These developments raise questions about the overall importance and relevance of reforms focused on transferring revenue between platforms and publishers. Of course, millions of dollars changing hands between platforms and news media outlets is a major story. It is no wonder that the code has generated significant international attention, both from the media and other regulatory agencies. However, other regulatory work emerging from the ACCC’s wider digital platforms inquiry may better target some of the longstanding issues in the news media space.
Old media, new problems
As noted earlier, while lots of policy activity emerged from the inquiry, the code was simply the first reform to be implemented – and one of the more contentious. In addition to introducing the code, the ACCC has completed a review of the state of competition across the online advertising market.
The online advertising inquiry targets one of the longstanding areas of dependence for the news media sector. Many news organizations rely on digital advertising for revenue flow. Google owns products across this supply chain and in some areas has established market dominance. This means that in many cases the news media end up relying on Google products for revenue. The ACCC review sits alongside regulatory inquiries conducted in the UK and the US, which are also looking at Google’s dominance in this sector. Any further regulatory activity, through attempts either to diversify the market or place barriers between Google’s various advertising products, should produce positive outcomes for the news media sector, such as greater transparency and improved competition.
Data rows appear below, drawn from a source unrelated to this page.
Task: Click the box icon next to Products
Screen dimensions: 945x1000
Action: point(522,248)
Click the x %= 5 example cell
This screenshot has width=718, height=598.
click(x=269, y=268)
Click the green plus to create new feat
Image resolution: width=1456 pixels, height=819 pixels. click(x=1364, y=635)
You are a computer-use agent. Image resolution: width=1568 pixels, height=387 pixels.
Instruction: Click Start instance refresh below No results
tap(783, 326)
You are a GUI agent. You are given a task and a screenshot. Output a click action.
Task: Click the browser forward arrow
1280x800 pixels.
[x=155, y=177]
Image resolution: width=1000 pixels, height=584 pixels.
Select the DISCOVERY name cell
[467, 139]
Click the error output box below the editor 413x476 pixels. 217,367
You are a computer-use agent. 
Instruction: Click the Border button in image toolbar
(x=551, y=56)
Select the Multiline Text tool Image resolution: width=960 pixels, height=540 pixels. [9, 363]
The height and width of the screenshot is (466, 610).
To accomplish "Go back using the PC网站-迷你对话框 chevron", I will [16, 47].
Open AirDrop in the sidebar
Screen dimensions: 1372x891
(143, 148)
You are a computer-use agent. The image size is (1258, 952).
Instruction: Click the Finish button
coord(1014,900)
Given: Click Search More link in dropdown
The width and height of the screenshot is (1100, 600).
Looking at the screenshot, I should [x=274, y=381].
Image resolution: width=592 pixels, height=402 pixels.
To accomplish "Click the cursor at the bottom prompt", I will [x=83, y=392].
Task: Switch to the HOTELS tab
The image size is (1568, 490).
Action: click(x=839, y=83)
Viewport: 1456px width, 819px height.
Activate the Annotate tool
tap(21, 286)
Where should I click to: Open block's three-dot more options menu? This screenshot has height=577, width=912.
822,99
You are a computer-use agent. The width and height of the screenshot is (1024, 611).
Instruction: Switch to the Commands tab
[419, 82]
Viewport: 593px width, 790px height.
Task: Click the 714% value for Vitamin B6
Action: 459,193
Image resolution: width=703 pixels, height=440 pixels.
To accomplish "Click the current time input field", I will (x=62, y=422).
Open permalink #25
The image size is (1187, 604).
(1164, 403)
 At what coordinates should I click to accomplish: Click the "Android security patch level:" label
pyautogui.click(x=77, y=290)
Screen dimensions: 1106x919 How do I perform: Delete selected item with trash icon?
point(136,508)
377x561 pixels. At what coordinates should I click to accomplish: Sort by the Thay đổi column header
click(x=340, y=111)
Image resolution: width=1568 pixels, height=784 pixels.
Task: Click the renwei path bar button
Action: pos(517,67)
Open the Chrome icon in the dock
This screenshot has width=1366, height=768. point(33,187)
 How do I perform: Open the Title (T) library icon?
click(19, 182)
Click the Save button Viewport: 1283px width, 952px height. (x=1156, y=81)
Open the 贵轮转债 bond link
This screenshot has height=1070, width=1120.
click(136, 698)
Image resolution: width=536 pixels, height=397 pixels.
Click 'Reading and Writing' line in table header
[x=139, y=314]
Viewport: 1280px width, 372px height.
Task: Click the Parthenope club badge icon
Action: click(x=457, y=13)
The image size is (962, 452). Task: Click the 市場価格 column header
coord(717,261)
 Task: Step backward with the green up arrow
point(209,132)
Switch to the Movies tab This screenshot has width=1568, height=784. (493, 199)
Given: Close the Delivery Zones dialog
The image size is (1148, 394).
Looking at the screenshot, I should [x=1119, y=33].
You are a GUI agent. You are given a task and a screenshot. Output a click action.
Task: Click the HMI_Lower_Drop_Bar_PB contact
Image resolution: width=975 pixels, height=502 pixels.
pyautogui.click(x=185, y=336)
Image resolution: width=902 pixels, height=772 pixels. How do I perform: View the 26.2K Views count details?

Large news media organizations are not waiting for these inquiries to lead to reform. Instead, they are working to reduce their exposure to platforms by building subscription revenue streams and rolling out their own advertising platforms. The latter involves an intensification of data collection efforts to be able to sell audiences to advertisers. These market developments could see news media organizations align with platforms on policy activities. For example, the Office of the Australian Information Commissioner is in the process of reviewing Australia’s outdated privacy laws. Strategic activity across the news sector may well clash with any reforms to privacy legislation that the Australian government may choose to pursue.
Another major platform-oriented reform during this period also presents a possible regulatory threat for the news sector. DIGI, the not-for-profit industry association for digital platforms in Australia, developed and introduced a code of practice for disinformation and misinformation. While platforms were the original targets of the misinformation and disinformation code, there are discussions about potentially including news media in a revised code. While freedom of expression will still be protected, editors and journalists may be concerned about being included.
The implementation of the NMBC marked the first time that a country managed to break the deadlock between news publishers and digital platforms and secure platform revenue for the news media sector. That being said, it is unclear whether these reforms translate into meaningful public-interest outcomes. In addition, the reform has overshadowed a significant amount of adjacent reform activity occurring in Australia. It may be too simplistic to focus on the code, which places platforms on one side and news media on the other. Recent developments in the news media sector suggest that both sides may start to share concerns about other policy areas as they continue to invest in data and personalization and struggle with how best to handle the problem of misinformation.